The city of Flint started drawing water from the poisoned Flint River in April 2014 after the nearby city of Detroit began charging higher water rates in the aftermath of the city’s bankruptcy restructuring. Despite vocal complaints and protests from residents and environmental groups, the city used water from the river for 19 months before growing evidence of lead poisoning forced it to revert back to using Detroit river water in October 2015.

On Thursday, the federal Environmental Protection Agency (EPA) said that Michigan authorities had failed to adequately respond to the crisis, and that it would begin doing its own tests of the city’s drinking water. EPA head Gina McCarthy wrote in a letter to Snyder that she was “deeply concerned” about “inadequate transparency and accountability” by the state.

This took place even as the federal government announced Thursday that it has opened up an inspector-general’s investigation into the EPA’s handling of the Flint drinking water crisis. The EPA also announced Thursday that its regional head responsible for the six states in the Great Lakes region, including Michigan and Illinois, had resigned.

The EPA and the state environmental department had evidence since at least January 2015 that there were elevated lead levels in Flint’s drinking water, but did nothing to warn the public.

Even as the Snyder administration worked overtime to contain the political fallout from the crisis, the New York Times concurrently went into damage control mode for the Obama administration, seeking to lay blame for the disaster solely at Snyder’s feet and presenting the poisoning of Flint's workers as a racial, not class, issue.

A Times article, “A Question of Environmental Racism in Flint,” asked, “If Flint were rich and mostly white, would Michigan’s state government have responded more quickly and aggressively to complaints about its lead-polluted water?”

The article states, “For civil rights advocates, the health crisis in Flint smacks of what has become known as environmental racism.” In a separate article Friday, the newspaper asked “whether the state has overreached in imposing too many emergency managers in largely black jurisdictions.”

In fact, Flint is racially mixed, and the neglect of infrastructure and corporate looting is repeated in city after city throughout the country, affecting workers of all races. The aim of presenting the issue in a racial light is to absolve the local black Democratic Party establishment, as well as the White House, from responsibility for the crisis, despite the fact that the move to use water from the Flint River was supported by the Flint City Council, which is composed largely of Democrats and African-Americans.

The Times has also drawn attention to the comments of filmmaker Michael Moore, a longtime apologist for the Obama administration, who has called the disaster “Governor Snyder’s [Hurricane] Katrina.”

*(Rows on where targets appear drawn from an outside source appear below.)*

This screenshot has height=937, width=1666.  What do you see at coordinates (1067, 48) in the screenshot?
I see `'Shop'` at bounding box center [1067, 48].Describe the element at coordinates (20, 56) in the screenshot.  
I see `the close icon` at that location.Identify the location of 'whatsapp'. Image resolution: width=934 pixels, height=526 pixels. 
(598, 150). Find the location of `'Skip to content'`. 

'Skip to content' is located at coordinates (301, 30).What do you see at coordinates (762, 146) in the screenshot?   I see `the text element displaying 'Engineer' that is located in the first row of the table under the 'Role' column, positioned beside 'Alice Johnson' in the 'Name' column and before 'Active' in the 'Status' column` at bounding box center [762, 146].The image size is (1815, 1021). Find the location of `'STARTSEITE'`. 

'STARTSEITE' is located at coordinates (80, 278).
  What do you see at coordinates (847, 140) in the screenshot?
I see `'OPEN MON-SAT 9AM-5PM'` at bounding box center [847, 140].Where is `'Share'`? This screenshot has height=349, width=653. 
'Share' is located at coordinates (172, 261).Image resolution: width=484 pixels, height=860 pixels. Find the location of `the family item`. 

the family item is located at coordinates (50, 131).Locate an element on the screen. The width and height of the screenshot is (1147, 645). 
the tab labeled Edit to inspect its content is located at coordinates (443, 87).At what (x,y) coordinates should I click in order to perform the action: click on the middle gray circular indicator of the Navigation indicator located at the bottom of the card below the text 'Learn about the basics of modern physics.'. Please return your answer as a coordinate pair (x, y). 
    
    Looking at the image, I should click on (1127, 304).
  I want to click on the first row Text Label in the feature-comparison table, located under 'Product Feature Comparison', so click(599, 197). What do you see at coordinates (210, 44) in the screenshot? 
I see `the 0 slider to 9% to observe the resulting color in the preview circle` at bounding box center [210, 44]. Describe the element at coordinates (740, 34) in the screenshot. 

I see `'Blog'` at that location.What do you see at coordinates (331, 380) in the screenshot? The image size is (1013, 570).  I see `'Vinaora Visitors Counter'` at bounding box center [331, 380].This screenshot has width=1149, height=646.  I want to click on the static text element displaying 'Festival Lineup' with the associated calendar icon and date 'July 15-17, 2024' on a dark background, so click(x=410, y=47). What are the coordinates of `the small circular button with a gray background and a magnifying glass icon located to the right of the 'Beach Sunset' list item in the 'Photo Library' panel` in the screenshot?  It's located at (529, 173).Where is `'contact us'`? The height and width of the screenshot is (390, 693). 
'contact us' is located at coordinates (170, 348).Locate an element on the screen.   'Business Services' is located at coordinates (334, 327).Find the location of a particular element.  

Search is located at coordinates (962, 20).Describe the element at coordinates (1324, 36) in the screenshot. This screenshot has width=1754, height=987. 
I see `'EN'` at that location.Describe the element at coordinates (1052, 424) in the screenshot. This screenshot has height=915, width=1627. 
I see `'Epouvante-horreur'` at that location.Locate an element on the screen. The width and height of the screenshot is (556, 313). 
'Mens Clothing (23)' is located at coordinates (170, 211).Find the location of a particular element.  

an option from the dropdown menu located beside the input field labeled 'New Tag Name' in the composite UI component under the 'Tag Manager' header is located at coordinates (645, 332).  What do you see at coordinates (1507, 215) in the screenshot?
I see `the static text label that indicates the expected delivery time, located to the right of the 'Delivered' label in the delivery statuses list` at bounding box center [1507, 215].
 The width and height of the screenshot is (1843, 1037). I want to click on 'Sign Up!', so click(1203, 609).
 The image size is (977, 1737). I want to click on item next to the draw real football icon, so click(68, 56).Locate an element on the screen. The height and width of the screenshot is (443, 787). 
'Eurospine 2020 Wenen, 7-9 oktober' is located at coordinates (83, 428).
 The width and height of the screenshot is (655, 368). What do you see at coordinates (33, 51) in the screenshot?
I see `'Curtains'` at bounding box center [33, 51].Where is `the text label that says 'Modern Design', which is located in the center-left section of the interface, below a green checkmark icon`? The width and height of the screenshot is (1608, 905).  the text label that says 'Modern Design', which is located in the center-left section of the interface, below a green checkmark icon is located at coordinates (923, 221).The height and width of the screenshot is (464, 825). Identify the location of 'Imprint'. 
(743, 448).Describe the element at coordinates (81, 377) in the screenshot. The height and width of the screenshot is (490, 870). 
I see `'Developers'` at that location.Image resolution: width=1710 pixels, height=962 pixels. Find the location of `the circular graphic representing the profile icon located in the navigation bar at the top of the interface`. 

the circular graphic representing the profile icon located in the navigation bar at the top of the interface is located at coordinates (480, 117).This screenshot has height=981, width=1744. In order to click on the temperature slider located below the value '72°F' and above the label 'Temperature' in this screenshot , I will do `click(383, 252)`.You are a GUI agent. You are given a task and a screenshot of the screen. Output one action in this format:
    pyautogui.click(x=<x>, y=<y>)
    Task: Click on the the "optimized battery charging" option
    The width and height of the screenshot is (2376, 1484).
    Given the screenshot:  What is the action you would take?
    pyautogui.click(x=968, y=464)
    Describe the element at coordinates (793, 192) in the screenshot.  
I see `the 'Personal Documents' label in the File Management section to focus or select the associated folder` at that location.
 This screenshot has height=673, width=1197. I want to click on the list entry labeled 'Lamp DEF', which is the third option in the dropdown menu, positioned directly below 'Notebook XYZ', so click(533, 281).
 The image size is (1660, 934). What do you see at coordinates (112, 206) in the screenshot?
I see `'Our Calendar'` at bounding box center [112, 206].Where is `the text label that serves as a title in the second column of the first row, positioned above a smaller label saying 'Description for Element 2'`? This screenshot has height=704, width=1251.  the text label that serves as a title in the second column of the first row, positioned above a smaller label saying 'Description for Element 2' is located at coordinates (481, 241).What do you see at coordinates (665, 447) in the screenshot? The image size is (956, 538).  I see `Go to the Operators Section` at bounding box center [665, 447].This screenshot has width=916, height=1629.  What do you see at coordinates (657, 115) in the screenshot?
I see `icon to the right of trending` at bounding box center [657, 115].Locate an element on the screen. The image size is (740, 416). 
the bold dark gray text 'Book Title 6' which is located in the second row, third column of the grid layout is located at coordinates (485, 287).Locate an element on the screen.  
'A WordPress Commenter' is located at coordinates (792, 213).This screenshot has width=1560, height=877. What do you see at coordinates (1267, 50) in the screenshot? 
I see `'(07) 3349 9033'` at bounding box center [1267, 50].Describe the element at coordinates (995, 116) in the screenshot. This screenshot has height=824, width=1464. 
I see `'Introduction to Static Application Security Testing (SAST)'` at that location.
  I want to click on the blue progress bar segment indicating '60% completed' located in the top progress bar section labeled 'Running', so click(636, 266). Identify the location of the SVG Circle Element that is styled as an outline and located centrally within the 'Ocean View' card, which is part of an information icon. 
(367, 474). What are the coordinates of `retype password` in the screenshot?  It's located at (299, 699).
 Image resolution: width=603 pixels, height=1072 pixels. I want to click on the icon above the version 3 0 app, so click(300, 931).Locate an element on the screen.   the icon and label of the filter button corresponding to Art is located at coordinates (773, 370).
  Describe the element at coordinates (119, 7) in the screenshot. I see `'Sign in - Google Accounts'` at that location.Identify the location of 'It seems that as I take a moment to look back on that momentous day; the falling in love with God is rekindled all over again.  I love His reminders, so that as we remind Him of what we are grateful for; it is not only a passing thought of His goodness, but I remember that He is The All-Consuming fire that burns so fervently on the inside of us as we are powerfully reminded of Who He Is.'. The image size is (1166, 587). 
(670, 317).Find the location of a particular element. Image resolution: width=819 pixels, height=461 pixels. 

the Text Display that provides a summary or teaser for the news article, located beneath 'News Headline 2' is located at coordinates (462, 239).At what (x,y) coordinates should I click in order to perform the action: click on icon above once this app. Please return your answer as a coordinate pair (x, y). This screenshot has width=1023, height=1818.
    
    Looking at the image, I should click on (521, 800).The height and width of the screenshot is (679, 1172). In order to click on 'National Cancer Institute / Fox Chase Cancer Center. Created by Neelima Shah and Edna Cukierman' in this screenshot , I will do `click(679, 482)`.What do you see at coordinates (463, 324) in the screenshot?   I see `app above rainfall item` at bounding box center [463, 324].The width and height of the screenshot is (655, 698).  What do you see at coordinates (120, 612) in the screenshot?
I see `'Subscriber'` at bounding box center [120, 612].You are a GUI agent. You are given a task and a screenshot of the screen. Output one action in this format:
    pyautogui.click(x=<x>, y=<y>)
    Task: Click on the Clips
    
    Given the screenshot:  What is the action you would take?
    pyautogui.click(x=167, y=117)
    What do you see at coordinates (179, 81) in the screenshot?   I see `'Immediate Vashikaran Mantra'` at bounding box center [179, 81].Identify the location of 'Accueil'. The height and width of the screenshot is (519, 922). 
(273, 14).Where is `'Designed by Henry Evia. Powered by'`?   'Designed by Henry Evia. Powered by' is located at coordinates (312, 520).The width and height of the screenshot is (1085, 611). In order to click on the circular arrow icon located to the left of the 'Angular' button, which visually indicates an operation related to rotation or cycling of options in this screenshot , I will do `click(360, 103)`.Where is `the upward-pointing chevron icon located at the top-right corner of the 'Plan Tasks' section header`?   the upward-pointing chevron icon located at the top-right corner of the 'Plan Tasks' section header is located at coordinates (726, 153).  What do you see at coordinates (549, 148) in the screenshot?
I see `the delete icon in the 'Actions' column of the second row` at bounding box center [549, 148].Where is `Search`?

While the comparison to Hurricane Katrina is apt—though in the case of Flint the disaster is entirely man-made—the truth is that it is as much Obama’s Katrina as it is Snyder’s. The White House gave its full support to the Detroit bankruptcy that led to Flint’s decision to disconnect from the Detroit Water and Sewerage Department, and the Obama administration took no action for months in the face of mounting popular protests and a growing body of scientific evidence that Flint’s water was poisoned.

Indeed, Snyder has been a key ally of Obama in seeking to use the bankruptcy of Detroit to set a precedent for the dismantling of public employee pensions and the hiving off of public assets to speculators such as billionaire Dan Gilbert, the head of Quicken Loans who has bought up large sections of downtown Detroit on the cheap.

The crisis now unfolding over the poisoning of the population in Flint is the outcome of the criminal and antisocial policies pursued by the Obama administration over the past seven years, and by the entire political establishment for decades.